I, foodbot: declining costs, faster speeds and advances in vision-guided systems are helping food and dairy plants justify the cost of robotics

Dairy Foods, Jan, 2005 by Kevin T. Higgins

Unlike the mechanical pan-stacking, storage and retrieval systems used for years in commercial bakeries, the Bloomfield installation relies on articulated arms to gently handle an inventory of 26,000 pans. Nine workers were replaced and one-third the floor space was required compared to a retired plant. A smaller version of the system was installed three years ago at a Mrs. Baird's Bakery in Texas by Emtrol Inc., a now-defunct material-handling firm. As physically imposing as the robots are, the software and controls architecture that manages the system is the greatest advancement.

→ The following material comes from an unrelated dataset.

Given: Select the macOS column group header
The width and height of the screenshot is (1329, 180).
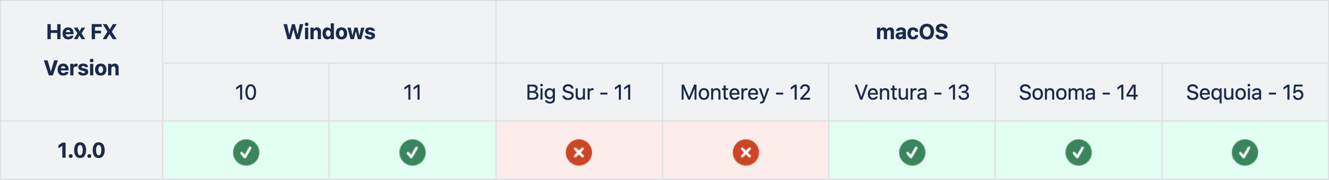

"The fewer decisions the robots had to make, the more reliable the system would be," explains Jeremy Kopicz, a former Emtrol engineer who helped execute the integration project with Lancaster, Pa.-based Genesys Controls Corp. The ABB robots came with their own controls and proprietary code. They also had DeviceNet cards, and that facilitated integration of the units with PLCs that also manage a dozen varieties of pans and operator inputs. "DeviceNet was critical for doing real-time control and physically controlling the robots, not just feeding them a profile," says Kopicz.

Big cheese to moldy fries

One of the most dramatic robotic installations in dairy is the AS/RS (automated storage and retrieval system) at Tillamook County Creamery Assoc., Tillamook, Ore. Designed by Westfalia Technologies Inc., York, Pa., Tillamook's 12-level cold storage facility has 15,000 pallet positions and is capable of holding 35 million lbs of cheese.

At Wawa Dairy in Wawa, Pa., a sophisticated AS/RS system allows the dairy to serve as a distribution center for the parent companies chain of convenient stores. The fully automated system mixes a variety of products into mixed pallet orders for individual stores on a daily basis.

One of the most recent AS/RS installations is at HP Hood's expanded Winchester, Va. facility. The 10-level cold storage facility designed by HK Systems, utilizes automated VNA cranes.

Other dairy plants that use some level of storage automation or robotic palletizing include Ben & Jerry's facility in St. Albans, Vt., the cottage cheese line at Sinton Dairy, Colorado Springs, and The Country Fresh novelty plant in Toledo, Ohio, owned by Dean Foods.

To hold down costs, articulated arm robots typically are not equipped with sensor technology. The arms travel a preprogrammed path regardless of any obstructions, human or otherwise. OSHA began assessing fines two years ago for plants that failed to comply with the safety-circuit design guidelines and other aspects of ANSI/RIA 15.06-1999. The revised safety standards are designed to isolate the machines in restricted work zones.

Worker injuries are less likely if a machine is equipped with vision, and vision-guided robots are coming into their own. They also are expanding applications into the processing areas of food plants, adding increasingly sophisticated quality inspections to rapid-motion tasks. In recent years, major potato processors have experimented with vision as a quality check on French fries being conveyed from storage to packaging. Vision systems proved adept at spotting fries with mold, but removing them begged for a robotics solution that wasn't available. Collaborations between robotics and vision experts are intended to close the gap.